WRITTEN PROBLEM: Rewrite the following records as a numbered list, skipping blank lines.

DATA ROWS:

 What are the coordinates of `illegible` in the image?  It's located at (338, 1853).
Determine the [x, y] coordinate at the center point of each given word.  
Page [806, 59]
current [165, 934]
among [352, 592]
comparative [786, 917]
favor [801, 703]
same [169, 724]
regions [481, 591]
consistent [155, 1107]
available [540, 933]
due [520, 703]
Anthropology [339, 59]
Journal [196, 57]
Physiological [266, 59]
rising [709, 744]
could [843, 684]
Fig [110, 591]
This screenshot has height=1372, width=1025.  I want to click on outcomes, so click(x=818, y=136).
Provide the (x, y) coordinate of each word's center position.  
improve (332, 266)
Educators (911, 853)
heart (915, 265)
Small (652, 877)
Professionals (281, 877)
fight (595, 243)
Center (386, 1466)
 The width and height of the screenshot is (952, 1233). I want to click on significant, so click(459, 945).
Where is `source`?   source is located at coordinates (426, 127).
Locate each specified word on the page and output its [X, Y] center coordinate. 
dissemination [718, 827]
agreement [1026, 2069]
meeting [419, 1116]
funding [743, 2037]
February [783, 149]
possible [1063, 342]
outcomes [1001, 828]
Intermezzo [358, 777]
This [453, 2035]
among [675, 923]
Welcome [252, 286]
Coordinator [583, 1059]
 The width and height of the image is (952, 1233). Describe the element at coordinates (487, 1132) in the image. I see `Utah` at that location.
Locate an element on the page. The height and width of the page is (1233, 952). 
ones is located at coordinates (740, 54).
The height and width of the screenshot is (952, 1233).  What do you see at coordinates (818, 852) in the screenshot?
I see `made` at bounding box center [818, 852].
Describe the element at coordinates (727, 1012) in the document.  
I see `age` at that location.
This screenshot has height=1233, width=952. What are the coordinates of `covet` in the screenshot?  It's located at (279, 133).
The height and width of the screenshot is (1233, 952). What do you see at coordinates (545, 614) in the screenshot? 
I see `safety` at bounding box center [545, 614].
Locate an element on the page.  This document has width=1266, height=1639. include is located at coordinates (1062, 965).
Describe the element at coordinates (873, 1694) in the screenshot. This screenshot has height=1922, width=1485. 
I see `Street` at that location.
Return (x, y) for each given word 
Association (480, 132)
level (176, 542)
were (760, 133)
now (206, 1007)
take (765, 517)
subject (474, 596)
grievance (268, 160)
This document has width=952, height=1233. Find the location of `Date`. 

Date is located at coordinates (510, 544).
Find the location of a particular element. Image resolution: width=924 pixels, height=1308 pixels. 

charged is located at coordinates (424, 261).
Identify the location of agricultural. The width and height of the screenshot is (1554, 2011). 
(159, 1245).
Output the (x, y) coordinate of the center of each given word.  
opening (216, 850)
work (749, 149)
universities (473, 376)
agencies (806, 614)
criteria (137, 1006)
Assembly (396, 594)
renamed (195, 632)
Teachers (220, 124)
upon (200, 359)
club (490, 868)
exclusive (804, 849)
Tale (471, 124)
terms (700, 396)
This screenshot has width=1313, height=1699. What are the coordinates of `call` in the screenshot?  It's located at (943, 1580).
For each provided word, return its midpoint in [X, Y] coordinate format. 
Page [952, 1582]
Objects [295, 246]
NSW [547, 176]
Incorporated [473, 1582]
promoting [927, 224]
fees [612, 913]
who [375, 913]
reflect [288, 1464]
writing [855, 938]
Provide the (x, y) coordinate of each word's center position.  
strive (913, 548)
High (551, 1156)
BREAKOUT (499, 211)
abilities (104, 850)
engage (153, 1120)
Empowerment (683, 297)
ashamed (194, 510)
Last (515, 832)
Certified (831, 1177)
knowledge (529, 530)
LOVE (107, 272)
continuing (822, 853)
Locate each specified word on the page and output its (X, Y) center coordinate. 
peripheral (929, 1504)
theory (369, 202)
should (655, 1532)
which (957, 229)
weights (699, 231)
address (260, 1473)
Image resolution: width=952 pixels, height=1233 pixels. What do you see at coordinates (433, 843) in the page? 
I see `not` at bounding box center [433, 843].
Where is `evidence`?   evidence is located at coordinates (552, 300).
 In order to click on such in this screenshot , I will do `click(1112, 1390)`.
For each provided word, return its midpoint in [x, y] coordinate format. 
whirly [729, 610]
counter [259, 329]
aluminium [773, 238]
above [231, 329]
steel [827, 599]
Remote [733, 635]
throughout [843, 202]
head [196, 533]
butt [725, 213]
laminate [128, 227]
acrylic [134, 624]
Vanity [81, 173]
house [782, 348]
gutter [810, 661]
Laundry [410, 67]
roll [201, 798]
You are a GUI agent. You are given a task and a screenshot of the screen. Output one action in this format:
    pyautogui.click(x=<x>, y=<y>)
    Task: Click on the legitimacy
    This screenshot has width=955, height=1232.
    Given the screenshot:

ANSWER TO THIS TASK:
1.  What are the coordinates of `illegible` in the image?  It's located at (338, 1853).
2. Determine the [x, y] coordinate at the center point of each given word.  
3. Page [806, 59]
4. current [165, 934]
5. among [352, 592]
6. comparative [786, 917]
7. favor [801, 703]
8. same [169, 724]
9. regions [481, 591]
10. consistent [155, 1107]
11. available [540, 933]
12. due [520, 703]
13. Anthropology [339, 59]
14. Journal [196, 57]
15. Physiological [266, 59]
16. rising [709, 744]
17. could [843, 684]
18. Fig [110, 591]
19. This screenshot has height=1372, width=1025.  I want to click on outcomes, so click(x=818, y=136).
20. Provide the (x, y) coordinate of each word's center position.  
21. improve (332, 266)
22. Educators (911, 853)
23. heart (915, 265)
24. Small (652, 877)
25. Professionals (281, 877)
26. fight (595, 243)
27. Center (386, 1466)
28.  The width and height of the screenshot is (952, 1233). I want to click on significant, so click(459, 945).
29. Where is `source`?   source is located at coordinates (426, 127).
30. Locate each specified word on the page and output its [X, Y] center coordinate. 
31. dissemination [718, 827]
32. agreement [1026, 2069]
33. meeting [419, 1116]
34. funding [743, 2037]
35. February [783, 149]
36. possible [1063, 342]
37. outcomes [1001, 828]
38. Intermezzo [358, 777]
39. This [453, 2035]
40. among [675, 923]
41. Welcome [252, 286]
42. Coordinator [583, 1059]
43.  The width and height of the image is (952, 1233). Describe the element at coordinates (487, 1132) in the image. I see `Utah` at that location.
44. Locate an element on the page. The height and width of the page is (1233, 952). 
45. ones is located at coordinates (740, 54).
46. The height and width of the screenshot is (952, 1233).  What do you see at coordinates (818, 852) in the screenshot?
47. I see `made` at bounding box center [818, 852].
48. Describe the element at coordinates (727, 1012) in the document.  
49. I see `age` at that location.
50. This screenshot has height=1233, width=952. What are the coordinates of `covet` in the screenshot?  It's located at (279, 133).
51. The height and width of the screenshot is (1233, 952). What do you see at coordinates (545, 614) in the screenshot? 
52. I see `safety` at bounding box center [545, 614].
53. Locate an element on the page.  This document has width=1266, height=1639. include is located at coordinates (1062, 965).
54. Describe the element at coordinates (873, 1694) in the screenshot. This screenshot has height=1922, width=1485. 
55. I see `Street` at that location.
56. Return (x, y) for each given word 
57. Association (480, 132)
58. level (176, 542)
59. were (760, 133)
60. now (206, 1007)
61. take (765, 517)
62. subject (474, 596)
63. grievance (268, 160)
64. This document has width=952, height=1233. Find the location of `Date`. 
65. Date is located at coordinates (510, 544).
66. Find the location of a particular element. Image resolution: width=924 pixels, height=1308 pixels. 
67. charged is located at coordinates (424, 261).
68. Identify the location of agricultural. The width and height of the screenshot is (1554, 2011). 
69. (159, 1245).
70. Output the (x, y) coordinate of the center of each given word.  
71. opening (216, 850)
72. work (749, 149)
73. universities (473, 376)
74. agencies (806, 614)
75. criteria (137, 1006)
76. Assembly (396, 594)
77. renamed (195, 632)
78. Teachers (220, 124)
79. upon (200, 359)
80. club (490, 868)
81. exclusive (804, 849)
82. Tale (471, 124)
83. terms (700, 396)
84. This screenshot has width=1313, height=1699. What are the coordinates of `call` in the screenshot?  It's located at (943, 1580).
85. For each provided word, return its midpoint in [X, Y] coordinate format. 
86. Page [952, 1582]
87. Objects [295, 246]
88. NSW [547, 176]
89. Incorporated [473, 1582]
90. promoting [927, 224]
91. fees [612, 913]
92. who [375, 913]
93. reflect [288, 1464]
94. writing [855, 938]
95. Provide the (x, y) coordinate of each word's center position.  
96. strive (913, 548)
97. High (551, 1156)
98. BREAKOUT (499, 211)
99. abilities (104, 850)
100. engage (153, 1120)
101. Empowerment (683, 297)
102. ashamed (194, 510)
103. Last (515, 832)
104. Certified (831, 1177)
105. knowledge (529, 530)
106. LOVE (107, 272)
107. continuing (822, 853)
108. Locate each specified word on the page and output its (X, Y) center coordinate. 
109. peripheral (929, 1504)
110. theory (369, 202)
111. should (655, 1532)
112. which (957, 229)
113. weights (699, 231)
114. address (260, 1473)
115. Image resolution: width=952 pixels, height=1233 pixels. What do you see at coordinates (433, 843) in the page? 
116. I see `not` at bounding box center [433, 843].
117. Where is `evidence`?   evidence is located at coordinates (552, 300).
118.  In order to click on such in this screenshot , I will do `click(1112, 1390)`.
119. For each provided word, return its midpoint in [x, y] coordinate format. 
120. whirly [729, 610]
121. counter [259, 329]
122. aluminium [773, 238]
123. above [231, 329]
124. steel [827, 599]
125. Remote [733, 635]
126. throughout [843, 202]
127. head [196, 533]
128. butt [725, 213]
129. laminate [128, 227]
130. acrylic [134, 624]
131. Vanity [81, 173]
132. house [782, 348]
133. gutter [810, 661]
134. Laundry [410, 67]
135. roll [201, 798]
136. You are a GUI agent. You are given a task and a screenshot of the screen. Output one action in this format:
137.     pyautogui.click(x=<x>, y=<y>)
138.     Task: Click on the legitimacy
139.     This screenshot has width=955, height=1232.
140.     Given the screenshot:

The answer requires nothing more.